* What you need to do: The result should be an exact copy of only the lines from the one holding "Viewport: 744px width, 492px" through the last line of the data below, please, without pictures.

* Material shown:
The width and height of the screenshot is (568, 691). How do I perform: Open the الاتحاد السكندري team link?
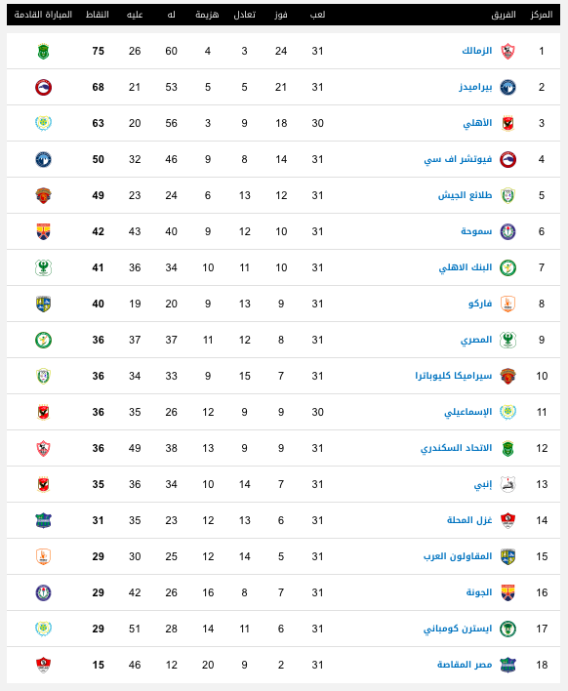pos(456,448)
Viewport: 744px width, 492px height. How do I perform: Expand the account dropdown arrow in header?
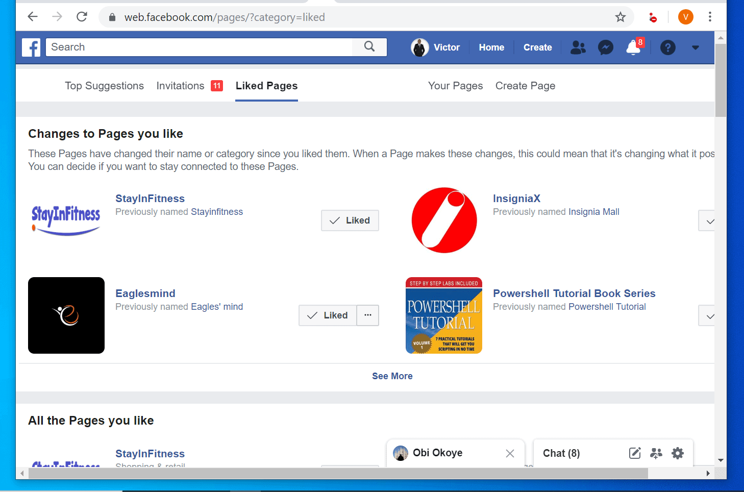(695, 47)
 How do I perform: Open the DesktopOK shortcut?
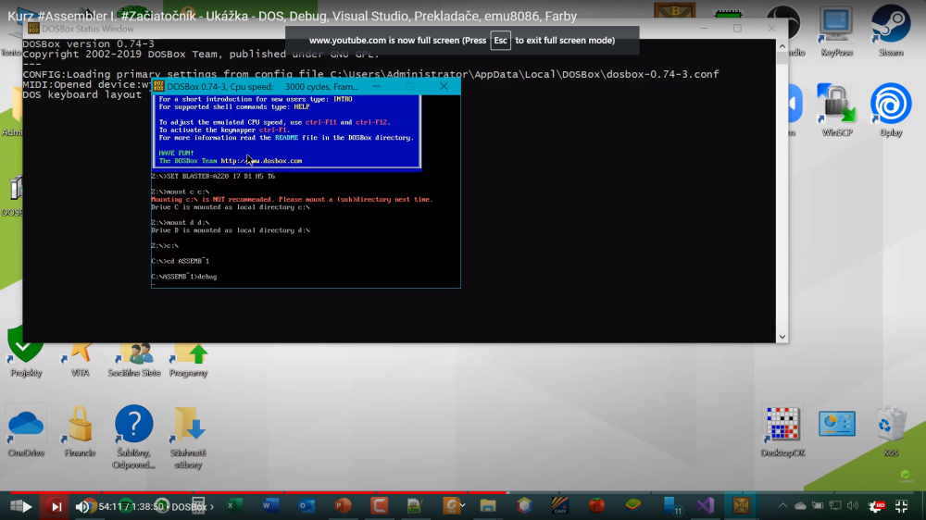[782, 427]
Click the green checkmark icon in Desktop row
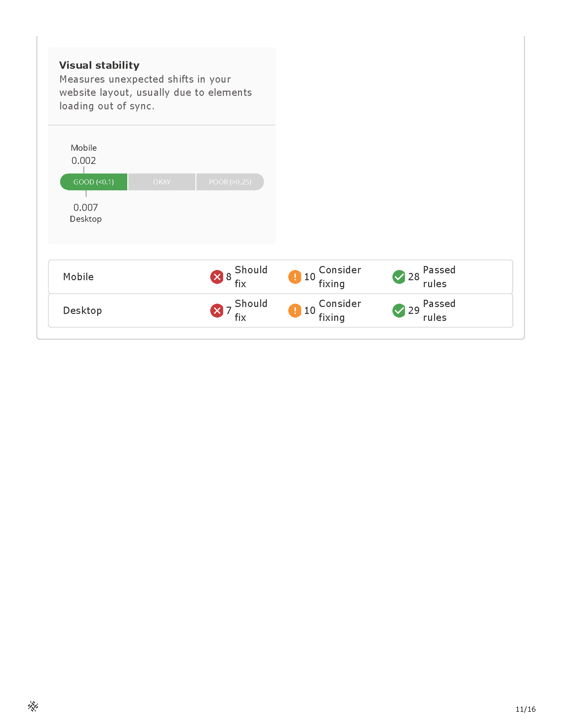This screenshot has width=562, height=727. pyautogui.click(x=399, y=311)
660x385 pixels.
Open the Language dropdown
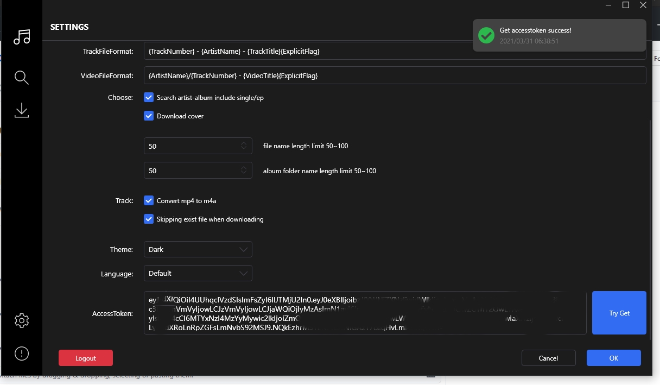[x=198, y=273]
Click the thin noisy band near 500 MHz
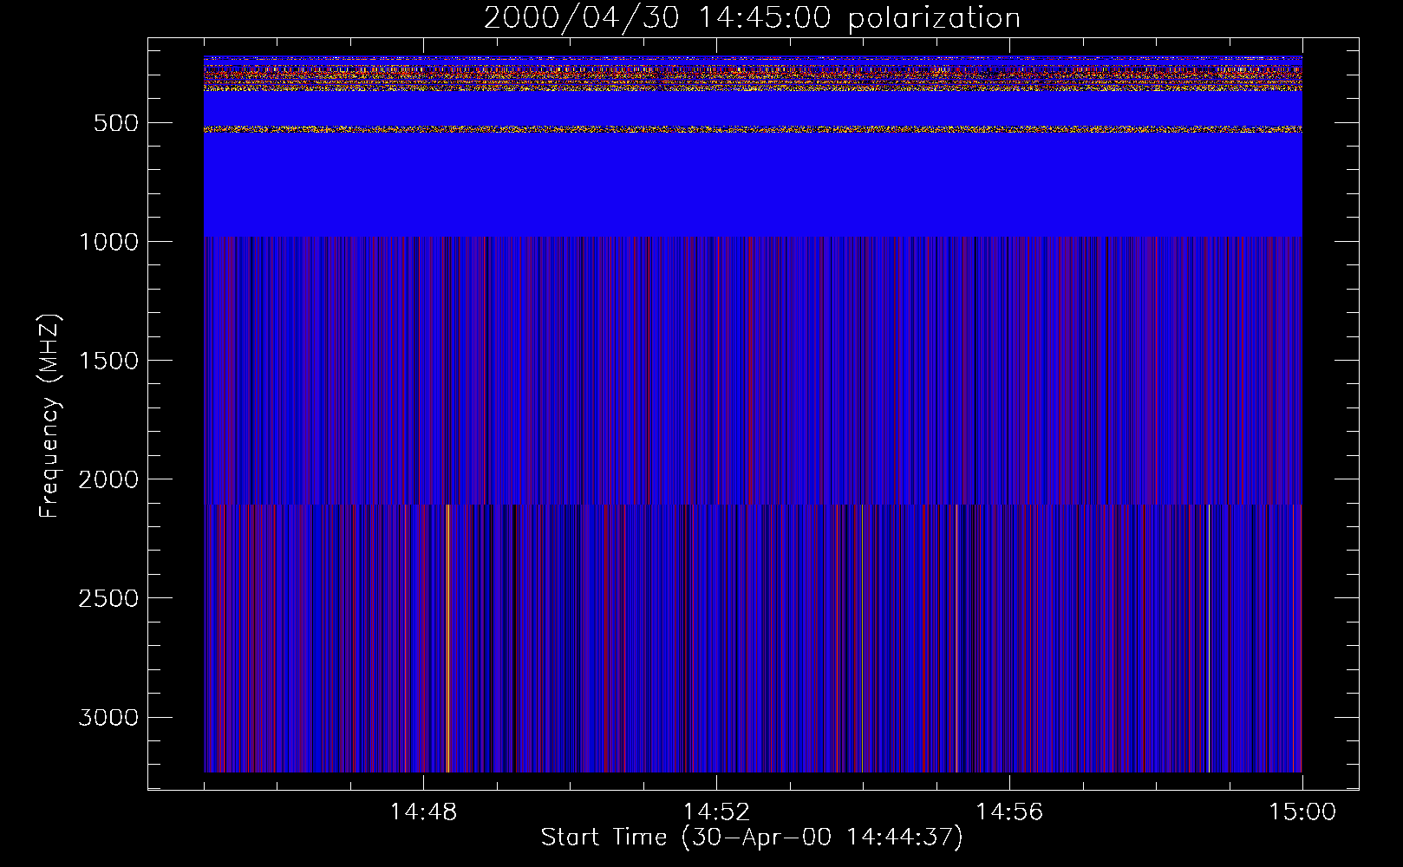 (752, 129)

* Response to the exercise:
Viewport: 744px width, 492px height. How do I perform: Expand the account dropdown arrow in header?
(695, 47)
 How do I perform: Open the DesktopOK shortcut?
[782, 427]
Click the green checkmark icon in Desktop row
This screenshot has width=562, height=727. pyautogui.click(x=399, y=311)
660x385 pixels.
Open the Language dropdown
[x=198, y=273]
Click the thin noisy band near 500 MHz
 (752, 129)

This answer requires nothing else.